Metrics server have been improved adding Prometheus and Grafana service to the system.

The configuration has been improved using the Kubernetes Prometheus Operator, that allows a direct integration and predefined metrics extracted from Kubernetes.

Prometheus

Many tries have been made in order to explore a bit PromQL, Prometheus query language for extracting metrics and aggregating the samples.

Here an example of query:

promql
sum by (namespace) (rate(container_cpu_usage_seconds_total{namespace=~"piper-kt|ingress-nginx"}[1m]))
  • rate(container_cpu_usage_seconds_total{namespace=~"piper-kt|ingress-nginx"}[1m]):
    • container_cpu_usage_seconds_total: a metric that tracks the total CPU usage time in seconds for containers.
    • {namespace=~"piper-kt|ingress-nginx"}: a label matcher that filters the metric to include only those time series where the namespace label matches either piper-kt or ingress-nginx. The =~ operator is a regex match operator.
    • [1m]: This specifies the time range of 1 minute. The query is looking at the CPU usage over the past 1 minute.
    • rate(...): function that calculates the per-second average rate of increase of the time series in the specified range. Essentially, it gives the rate of CPU usage per second over the past minute.
  • sum by (namespace): function calculates the sum of the values, with clause specifies that the sum should be grouped by the namespace label. This means it will aggregate the CPU usage rate per namespace.

Grafana

Grafana has been you in order to plot metrics in a user friendly way.

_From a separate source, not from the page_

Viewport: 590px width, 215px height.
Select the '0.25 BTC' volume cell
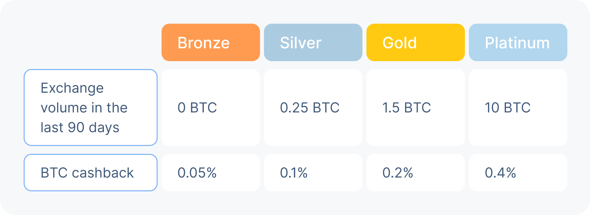(313, 108)
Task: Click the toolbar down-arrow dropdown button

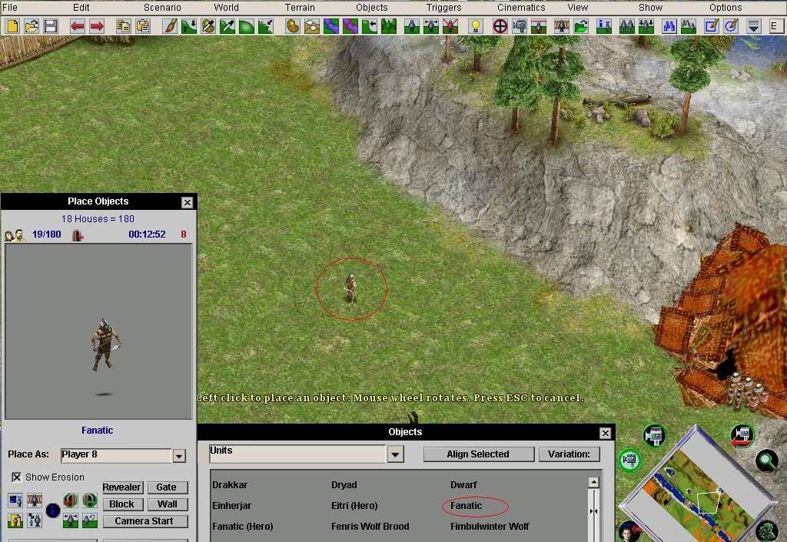Action: (754, 26)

Metrics are retrieved by Prometheus, and it gives the ability to directly display base metrics or calculate complex PromQL queries.

Here an example of a Grafana view that create a friendly chart about the query described above.

The Grafana dashboard can be found here.

Grafana chart

Logging

For the logging and debug part, has been used the Kubernetes Logging Architecture.

It allows to aggregate logs and views logs of crashed pods.